The present study had several limitations. The results may be affected by sampling bias as 60 patients (81%) participated but 74 met the inclusion criteria. Another limitation is the retrospective design of the study. Furthermore, 5 orthopaedic surgeons operated on the study cohort, and although cortical button fixation is the only method used at this institution, there may be slight variations in technique. However, the benefit of multiple surgeons is that the results and conclusions of the present study are more generalizable. Another strength is that all clinical measurements were performed by the same individual, the principal author. As such, there was minimal variation in data collection that may have affected results.

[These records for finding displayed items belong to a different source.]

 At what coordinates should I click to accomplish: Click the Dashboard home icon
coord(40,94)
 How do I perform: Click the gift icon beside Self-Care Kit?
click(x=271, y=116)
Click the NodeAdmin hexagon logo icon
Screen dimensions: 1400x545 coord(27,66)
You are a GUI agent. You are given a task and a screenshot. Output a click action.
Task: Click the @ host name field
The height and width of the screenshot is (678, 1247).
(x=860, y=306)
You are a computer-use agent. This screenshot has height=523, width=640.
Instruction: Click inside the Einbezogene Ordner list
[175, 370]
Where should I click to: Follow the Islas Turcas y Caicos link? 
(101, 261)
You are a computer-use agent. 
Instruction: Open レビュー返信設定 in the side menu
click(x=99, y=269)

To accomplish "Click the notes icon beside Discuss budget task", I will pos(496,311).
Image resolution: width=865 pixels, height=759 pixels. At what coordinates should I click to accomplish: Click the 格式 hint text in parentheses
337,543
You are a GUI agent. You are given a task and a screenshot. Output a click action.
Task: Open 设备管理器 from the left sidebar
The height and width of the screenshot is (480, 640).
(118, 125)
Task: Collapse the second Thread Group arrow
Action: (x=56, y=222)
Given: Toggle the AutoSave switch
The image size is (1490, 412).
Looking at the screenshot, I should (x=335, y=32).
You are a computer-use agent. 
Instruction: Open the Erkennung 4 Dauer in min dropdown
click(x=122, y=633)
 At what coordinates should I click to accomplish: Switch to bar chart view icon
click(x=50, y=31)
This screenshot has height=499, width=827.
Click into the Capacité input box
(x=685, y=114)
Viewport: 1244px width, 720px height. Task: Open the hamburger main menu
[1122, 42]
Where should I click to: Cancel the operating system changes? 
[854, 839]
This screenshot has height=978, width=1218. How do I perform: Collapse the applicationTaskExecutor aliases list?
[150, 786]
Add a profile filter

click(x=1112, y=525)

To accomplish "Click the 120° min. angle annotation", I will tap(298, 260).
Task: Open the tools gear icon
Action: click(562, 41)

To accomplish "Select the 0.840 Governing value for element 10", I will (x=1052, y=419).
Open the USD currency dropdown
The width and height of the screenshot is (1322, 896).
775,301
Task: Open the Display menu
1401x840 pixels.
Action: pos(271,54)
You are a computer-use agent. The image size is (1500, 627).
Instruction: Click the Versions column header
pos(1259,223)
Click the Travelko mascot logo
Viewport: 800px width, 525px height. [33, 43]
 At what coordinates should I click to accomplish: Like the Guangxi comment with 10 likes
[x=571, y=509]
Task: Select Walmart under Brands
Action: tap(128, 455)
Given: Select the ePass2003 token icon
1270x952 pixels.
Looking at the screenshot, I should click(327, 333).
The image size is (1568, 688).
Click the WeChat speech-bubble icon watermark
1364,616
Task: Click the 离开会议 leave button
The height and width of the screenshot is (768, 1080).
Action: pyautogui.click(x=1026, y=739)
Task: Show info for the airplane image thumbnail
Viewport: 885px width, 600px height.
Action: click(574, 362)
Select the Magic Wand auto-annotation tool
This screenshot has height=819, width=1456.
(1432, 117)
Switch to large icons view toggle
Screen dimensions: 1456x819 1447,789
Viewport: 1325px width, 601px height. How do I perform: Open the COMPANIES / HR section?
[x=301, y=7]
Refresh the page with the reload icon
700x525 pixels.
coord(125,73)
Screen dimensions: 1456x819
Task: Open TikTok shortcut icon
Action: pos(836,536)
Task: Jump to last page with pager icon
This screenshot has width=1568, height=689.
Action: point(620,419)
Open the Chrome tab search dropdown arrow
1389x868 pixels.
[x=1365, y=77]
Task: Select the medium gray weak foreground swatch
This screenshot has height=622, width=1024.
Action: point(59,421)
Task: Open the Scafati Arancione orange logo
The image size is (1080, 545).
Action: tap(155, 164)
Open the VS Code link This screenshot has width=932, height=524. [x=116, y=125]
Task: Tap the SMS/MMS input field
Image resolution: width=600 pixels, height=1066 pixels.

Our results demonstrate that repair of complete distal biceps tendon ruptures with cortical button fixation was associated with minimal loss of elbow flexion and supination strength (96% and 91% of those on the contralateral side). This technique also was associated with minimal loss of motion (5° of pronation) that was not clinically important. Our results also demonstrated a relatively high rate of complications, including lateral antebrachial cutaneous nerve paresthesia, rerupture, and heterotopic ossification. Patients reported a minimal degree of disability as reflected by the DASH scores.